Kenan Çamurcu yazdı: Erkeği kadına kayyım atayan mizojinik Müslümanlık – 1
Yazının başlığının özellikle Kürt algısındaki travmatik çağrışımının farkındayım. Fakat erkek nüfusun, toplumun yarısı kadınlara kayyım atandığına inanan idrakin şu kadar sayıda belediyeye kayyım atamasına şok geçirmemeyi salık verecek soğuk şakayla ortama buz kestirmeyeyim. Ama Sırrı Süreyya Önder’in, mevzuyu, hakikat hissesi epey fazla espri olarak hepimizi gülümsetecek Meclis kürsüsü aforizmalarından biri yapmasını umabilirim.
Lakin Tanrının erkekleri kadınlara kayyım atadığına inancın ciddi ve vahim bir mesele olduğunu da unutmayalım.
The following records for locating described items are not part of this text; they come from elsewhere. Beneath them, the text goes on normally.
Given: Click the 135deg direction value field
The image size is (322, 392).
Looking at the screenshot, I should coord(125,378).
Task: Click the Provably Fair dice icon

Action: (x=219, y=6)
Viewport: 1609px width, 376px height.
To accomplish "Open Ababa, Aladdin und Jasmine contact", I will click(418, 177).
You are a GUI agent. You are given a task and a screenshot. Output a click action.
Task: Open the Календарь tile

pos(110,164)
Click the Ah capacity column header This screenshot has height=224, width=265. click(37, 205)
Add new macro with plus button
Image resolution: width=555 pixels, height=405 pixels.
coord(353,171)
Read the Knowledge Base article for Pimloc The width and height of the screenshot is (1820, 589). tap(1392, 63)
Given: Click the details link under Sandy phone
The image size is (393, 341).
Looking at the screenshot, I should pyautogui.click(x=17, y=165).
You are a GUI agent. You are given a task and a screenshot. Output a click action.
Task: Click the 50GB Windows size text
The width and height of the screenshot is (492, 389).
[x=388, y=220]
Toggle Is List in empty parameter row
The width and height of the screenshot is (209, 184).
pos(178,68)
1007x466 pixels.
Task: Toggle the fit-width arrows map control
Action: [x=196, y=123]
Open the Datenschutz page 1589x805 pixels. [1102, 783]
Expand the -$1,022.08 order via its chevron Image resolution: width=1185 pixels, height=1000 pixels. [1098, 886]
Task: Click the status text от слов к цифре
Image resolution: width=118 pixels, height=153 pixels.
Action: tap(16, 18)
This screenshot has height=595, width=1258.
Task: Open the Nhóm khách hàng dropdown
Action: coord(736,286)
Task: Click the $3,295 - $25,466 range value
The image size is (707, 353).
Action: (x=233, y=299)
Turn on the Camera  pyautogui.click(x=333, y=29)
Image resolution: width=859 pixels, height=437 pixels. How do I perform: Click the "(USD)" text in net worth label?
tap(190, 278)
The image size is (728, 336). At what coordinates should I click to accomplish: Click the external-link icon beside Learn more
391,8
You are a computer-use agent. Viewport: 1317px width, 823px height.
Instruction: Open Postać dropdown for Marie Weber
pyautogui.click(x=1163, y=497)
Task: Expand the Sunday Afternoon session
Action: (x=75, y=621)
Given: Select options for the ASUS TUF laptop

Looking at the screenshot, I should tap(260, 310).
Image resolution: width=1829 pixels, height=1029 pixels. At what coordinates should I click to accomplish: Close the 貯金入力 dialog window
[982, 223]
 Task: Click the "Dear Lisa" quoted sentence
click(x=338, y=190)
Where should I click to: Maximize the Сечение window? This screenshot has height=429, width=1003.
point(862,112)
Sahanın dışındaki seküler kadınların konunun onlarla alakalı olmadığı, kendini Müslümanlık kimliği içinde gören kadınların derdine yanması beklentisi de dolarla harcama yapmadığına göre kurun yükselmesini niye dert edineceğini soran akılla karşılaştırılabilir. Teo-politik, kimseyi dışarıda bırakmamacasına ağlarını örerken her şey herkesle ilgili.
Politik egemenliği elinde tutan dindarlık, antik Yunan’dan miras inançla Tanrıyı veya yarı Tanrı önderlerini memnun etmeye odaklandığından ahlaka bağlılığı ödev görmüyor, ötekilerin hukukunu hiçe saymakta sakınca bulmuyor, doğaya ve canlı hayata kötülük yapmamayı yükümlülük saymıyor. Bu din kültürünün net çıktısı olan Müslümanlıkların psikopatolojik halleri sürpriz değil o nedenle.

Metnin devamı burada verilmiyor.